Music education has proven to be an excellent tool for improving children's academic performance, particularly in math. Music is a fantastic way to practice real-world mathematical concepts. Western music (i.e. everything from Mozart to Hip-Hop to K-Pop) is based on the 12-tone system, meaning there are 12 separate pitches between octaves. All music we hear in our everyday lives is based around patterns between these 12 notes, between measures (often of 3 or 4 beats, but there are many more possibilities). Patterns which sound “good” to our ears, like a major chord or a V-I cadence, are mathematically linked by the frequency of each pitch involved. Children who have been instructed in the concepts of scales, beat, and rhythm have shown an increased ability to divide, multiply, recognize patterns and work with fractions. Learning music through the memorization of these patterns also helps students with both short term and long term memory. This could be a possible reason why so many many successful musicians are able to overcome their ADD and ADHD.

Aids in Socialization

It’s no secret that children are growing up in a more and more connected world than we did. It’s crucial for kids to be assertive, but still able to work well with others. Music does a great job of instilling collaboration and confidence at an early age. Playing music in a band or an orchestra requires you to work together, but also hold your own. It puts you in a unique position where you have to give it 100% without stealing the spotlight - If you make a mistake, it might throw everybody else off, but you also can’t be a showoff and give yourself a spontaneous solo. Kids who play music with a group learn how their individual input impacts the greater good, which is a vital part of teamwork.

Broadens Horizons

Studying music exposes children to different styles, genres and eras of music that they might not otherwise listen to. By extension, they also learn more about the cultures they represent and the history behind the music. Music can be a portal to places and time periods, which gives you a first hand, emotional diary of what it was like to be there. For instance, when you play Beethoven’s 3rd Symphony, you also learn about how Beethoven originally wrote the piece as a tribute to Napoleon, who he thought was a great democratic leader. When Beethoven found out that Napoleon declared himself emperor, he was so disillusioned that he erased the dedication from the page. This gives a unique perspective of public opinion of the German people during the Napoleonic wars.

Bolsters Self Esteem

Learning music can also be a great way to bolster your child’s self-esteem. As any musician knows, learning an instrument doesn't happen overnight.

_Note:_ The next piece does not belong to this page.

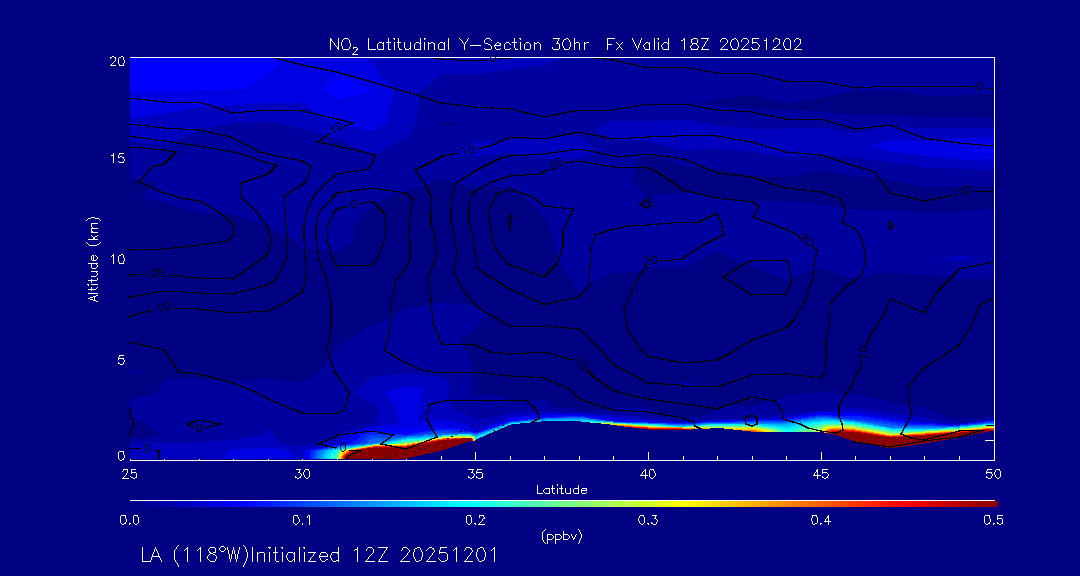
Task: Click the 0.4 colorbar value label
Action: tap(821, 520)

It takes practice, perseverance, and an ability to receive constructive criticism: all great virtues for ambitious kids. No matter how technically or creatively skilled an individual becomes on their instrument, there will always be new challenges for that performer to overcome. Take bassist Victor Wooten, for example. Wooten has made a career for himself by pushing the limits of the bass guitar, but despite being considered one of the greatest electric bassists alive, he still makes plenty of “mistakes” during live performances. My childhood music instructor proudly displayed a “practice makes perfect” poster in her room, with the “perfect” decisively crossed out and replaced with “professionals”. Understanding that mistakes happen is a life skill that we all still might struggle with from time to time. It is what we do after mistakes that really makes the difference. If children are able to take pointers and critiques and turn them into better finished products, it builds self confidence and self reliance. This key skill is important later on in life for things public speaking, interviewing, and for building personal relationships.